Also, as others have said in this thread, Merckx's ferocious competitiveness was at least equal to that of Armstrong, and if Merckx was riding in 2004 he would be ahead of the game today in training, equipment, technique, etc., etc. like he was ahead of the game in the 1970s.

Finally, because you can't compare generations just on a statistic or two, you can't say Armstrong is better in any way just because he will exceed Merckx's TdF win total. That would be like saying "Mark McGwire hit more home runs than Ted Williams, therefore McGwire was a better baseball player than Ted Williams."

Lance's TdF accomplishments are amazing. But he doesn't measure up to Merckx.


----------



## atpjunkie

*Merckx*

was way more competitve than LA. They asked eddy about Lance's Gift to Pantani on Ventoux, Eddy replied "Gifts are for birthdays". That's why he has about 100 yellow jerseys to Lances 61 and 30 plus stage wins, Polka dot and Green Jerseys to boot.


----------



## Niwot

*Merckx*



atpjunkie said:


> That's why he has about 100 yellow jerseys to Lances 61 and 30 plus stage wins, Polka dot and Green Jerseys to boot.


IIRC, there was one year when Merckx won the Tour and, in addition to the maillot jaune, won the polka dot and green jerseys as well. In the same freaking year. Let's see Lance do that.


----------



## mohair_chair

It's apples to oranges for sure. But all things being equal, meaning Eddy doesn't do 100 or more races during the year, I think it would be a pretty close battle. Both have the fire down below like no one else does, and both are levels above everyone else physically. I'm going to be diplomatic and say they split a few Tours. I definitely think Lance in his prime could beat Eddy in his prime, but there's no way he's beating him five times in a row. I think they would be lucky if each won two. They'd kill each other!

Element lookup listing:

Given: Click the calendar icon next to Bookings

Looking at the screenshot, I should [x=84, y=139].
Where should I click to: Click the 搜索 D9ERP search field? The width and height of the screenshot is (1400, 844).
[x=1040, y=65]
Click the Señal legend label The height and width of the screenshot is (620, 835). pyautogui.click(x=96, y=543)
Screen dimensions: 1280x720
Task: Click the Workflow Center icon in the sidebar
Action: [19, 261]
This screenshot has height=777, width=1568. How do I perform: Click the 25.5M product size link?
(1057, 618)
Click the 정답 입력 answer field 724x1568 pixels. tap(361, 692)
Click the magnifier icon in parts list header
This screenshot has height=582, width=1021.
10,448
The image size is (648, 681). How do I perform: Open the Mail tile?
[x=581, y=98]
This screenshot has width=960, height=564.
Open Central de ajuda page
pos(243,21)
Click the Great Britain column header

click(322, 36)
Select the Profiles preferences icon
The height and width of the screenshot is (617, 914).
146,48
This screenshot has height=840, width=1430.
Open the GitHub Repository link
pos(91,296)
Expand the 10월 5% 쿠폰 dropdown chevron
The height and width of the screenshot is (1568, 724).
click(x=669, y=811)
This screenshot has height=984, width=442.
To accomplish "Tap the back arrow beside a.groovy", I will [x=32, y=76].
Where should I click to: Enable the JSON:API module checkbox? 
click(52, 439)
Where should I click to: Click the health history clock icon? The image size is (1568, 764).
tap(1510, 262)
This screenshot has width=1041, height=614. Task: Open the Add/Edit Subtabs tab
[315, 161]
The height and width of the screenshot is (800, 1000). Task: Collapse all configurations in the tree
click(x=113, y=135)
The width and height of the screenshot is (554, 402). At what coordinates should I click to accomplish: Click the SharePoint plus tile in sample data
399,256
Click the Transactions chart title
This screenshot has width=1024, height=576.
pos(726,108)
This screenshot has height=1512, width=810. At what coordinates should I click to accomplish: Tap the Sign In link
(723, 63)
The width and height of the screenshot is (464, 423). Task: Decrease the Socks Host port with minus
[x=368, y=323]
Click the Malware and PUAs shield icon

### Tasks and exercises
1. Rewrite the cycling discussion from "## mohair_chair" up to and including "kill each other!", renaming "Eddy" to "Merckx".
2. Go on with the cycling discussion from the point where it stops.

### Responses for each task
1.
## mohair_chair

It's apples to oranges for sure. But all things being equal, meaning Merckx doesn't do 100 or more races during the year, I think it would be a pretty close battle. Both have the fire down below like no one else does, and both are levels above everyone else physically. I'm going to be diplomatic and say they split a few Tours. I definitely think Lance in his prime could beat Merckx in his prime, but there's no way he's beating him five times in a row. I think they would be lucky if each won two. They'd kill each other!

2.
----------



## atpjunkie

*1969*

won them all. won 2 in a tour as well (Yellow and Green). 69 his solo break was gnarlier than Hamiltons last year. Got a gap on the first climb, increased it on the descent (alone) everyone figured he'd wait as he was about 8 minutes up but all alone. He put the hammer down and won by about 20. Niwot, there are some posters, trolls, here whom I think have a very limited historical knowledge of the sport and therefore as they are bandwagoneers lack proper perspective. thanx for joining in this quest to educate.


----------



## azmadoc

*Flame On!*

12345


----------



## Lazywriter

*What I find curious is that you guys say*

there is "no way" Lance would beat EM based on his past accomplishments, but you definitively say Lance wouldn't beat EM despite his current success. EM wouldn't race 100 times a year if he were racing today. You guys keep forgetting that. 




azmadoc said:


> 12345


----------



## Go Kart Motzart

*I agree*



atpjunkie said:


> was way more competitve than LA. They asked eddy about Lance's Gift to Pantani on Ventoux, Eddy replied "Gifts are for birthdays". That's why he has about 100 yellow jerseys to Lances 61 and 30 plus stage wins, Polka dot and Green Jerseys to boot.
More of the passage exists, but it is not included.